#### What you are asked to do:
Render the rows from the line with "Given: Click the" to the line with "(x=1584, y=342)", both included, as a two-column CSV with the headers instruction and response. Give one line per row, holding its text and its answer, each in a single quoted field with line breaks turned into spaces.

Dataset items:

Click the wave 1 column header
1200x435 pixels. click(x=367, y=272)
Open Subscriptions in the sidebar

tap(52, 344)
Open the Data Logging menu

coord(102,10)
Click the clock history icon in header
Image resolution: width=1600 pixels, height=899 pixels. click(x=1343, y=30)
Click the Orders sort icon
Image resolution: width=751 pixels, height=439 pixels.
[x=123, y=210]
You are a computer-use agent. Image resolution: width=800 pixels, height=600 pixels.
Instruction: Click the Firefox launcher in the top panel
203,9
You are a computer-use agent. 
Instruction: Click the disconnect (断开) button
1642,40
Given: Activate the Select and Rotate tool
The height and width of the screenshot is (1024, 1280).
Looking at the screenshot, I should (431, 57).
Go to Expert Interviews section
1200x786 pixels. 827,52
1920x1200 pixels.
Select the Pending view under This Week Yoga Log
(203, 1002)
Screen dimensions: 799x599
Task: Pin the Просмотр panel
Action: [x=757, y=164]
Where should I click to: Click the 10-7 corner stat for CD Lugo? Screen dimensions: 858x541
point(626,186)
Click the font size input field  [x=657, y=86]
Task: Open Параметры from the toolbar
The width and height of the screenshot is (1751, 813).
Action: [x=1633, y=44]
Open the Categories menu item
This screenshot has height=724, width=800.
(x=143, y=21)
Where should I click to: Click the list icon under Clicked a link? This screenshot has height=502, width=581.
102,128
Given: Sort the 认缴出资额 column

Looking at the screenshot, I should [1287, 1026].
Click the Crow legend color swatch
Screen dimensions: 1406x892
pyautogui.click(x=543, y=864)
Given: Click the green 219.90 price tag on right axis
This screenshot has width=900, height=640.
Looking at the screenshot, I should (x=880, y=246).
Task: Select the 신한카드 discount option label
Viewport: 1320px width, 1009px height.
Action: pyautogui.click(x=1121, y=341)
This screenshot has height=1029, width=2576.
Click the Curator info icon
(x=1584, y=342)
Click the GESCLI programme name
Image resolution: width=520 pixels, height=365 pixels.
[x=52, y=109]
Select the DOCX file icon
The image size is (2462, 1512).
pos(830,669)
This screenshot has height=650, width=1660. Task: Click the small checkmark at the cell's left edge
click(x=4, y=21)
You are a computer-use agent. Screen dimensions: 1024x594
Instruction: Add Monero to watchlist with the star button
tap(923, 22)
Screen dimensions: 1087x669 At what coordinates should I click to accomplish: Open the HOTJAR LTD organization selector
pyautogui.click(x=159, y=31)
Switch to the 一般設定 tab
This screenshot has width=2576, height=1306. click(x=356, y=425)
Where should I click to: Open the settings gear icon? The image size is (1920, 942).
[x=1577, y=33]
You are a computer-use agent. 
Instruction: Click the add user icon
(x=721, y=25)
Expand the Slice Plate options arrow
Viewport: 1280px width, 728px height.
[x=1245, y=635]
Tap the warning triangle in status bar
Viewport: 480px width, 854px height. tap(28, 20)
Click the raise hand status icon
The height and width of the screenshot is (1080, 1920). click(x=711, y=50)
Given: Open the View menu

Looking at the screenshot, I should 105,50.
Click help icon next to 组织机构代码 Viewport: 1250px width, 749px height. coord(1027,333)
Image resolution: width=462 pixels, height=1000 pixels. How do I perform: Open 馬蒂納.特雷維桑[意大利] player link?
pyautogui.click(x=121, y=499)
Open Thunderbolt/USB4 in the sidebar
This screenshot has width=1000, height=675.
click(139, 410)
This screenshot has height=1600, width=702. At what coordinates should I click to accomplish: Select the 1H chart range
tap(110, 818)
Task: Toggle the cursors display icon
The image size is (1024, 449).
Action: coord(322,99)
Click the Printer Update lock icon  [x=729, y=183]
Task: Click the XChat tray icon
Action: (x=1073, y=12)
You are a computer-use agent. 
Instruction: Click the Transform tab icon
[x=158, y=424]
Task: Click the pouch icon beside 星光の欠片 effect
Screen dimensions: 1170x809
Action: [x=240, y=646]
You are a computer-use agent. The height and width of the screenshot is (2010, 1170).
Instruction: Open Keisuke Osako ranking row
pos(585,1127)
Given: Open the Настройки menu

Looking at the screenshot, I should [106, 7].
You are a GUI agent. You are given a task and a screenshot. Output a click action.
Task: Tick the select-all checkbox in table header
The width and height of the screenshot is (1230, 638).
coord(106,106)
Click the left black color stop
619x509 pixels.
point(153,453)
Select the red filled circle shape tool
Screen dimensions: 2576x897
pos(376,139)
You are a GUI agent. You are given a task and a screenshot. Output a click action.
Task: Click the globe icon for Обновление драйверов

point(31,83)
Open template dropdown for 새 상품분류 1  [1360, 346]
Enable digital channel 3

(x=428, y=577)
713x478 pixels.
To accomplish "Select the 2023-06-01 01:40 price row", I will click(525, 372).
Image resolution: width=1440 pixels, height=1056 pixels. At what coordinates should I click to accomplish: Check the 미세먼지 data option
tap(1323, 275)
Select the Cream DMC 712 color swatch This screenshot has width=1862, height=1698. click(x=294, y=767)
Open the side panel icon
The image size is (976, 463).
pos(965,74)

#### Right answer:
instruction,response
"Given: Click the green 219.90 price tag on right axis This screenshot has width=900, height=640.","Looking at the screenshot, I should (x=880, y=246)."
"Task: Select the 신한카드 discount option label Viewport: 1320px width, 1009px height.","Action: pyautogui.click(x=1121, y=341)"
"This screenshot has height=1029, width=2576. Click the Curator info icon","(x=1584, y=342)"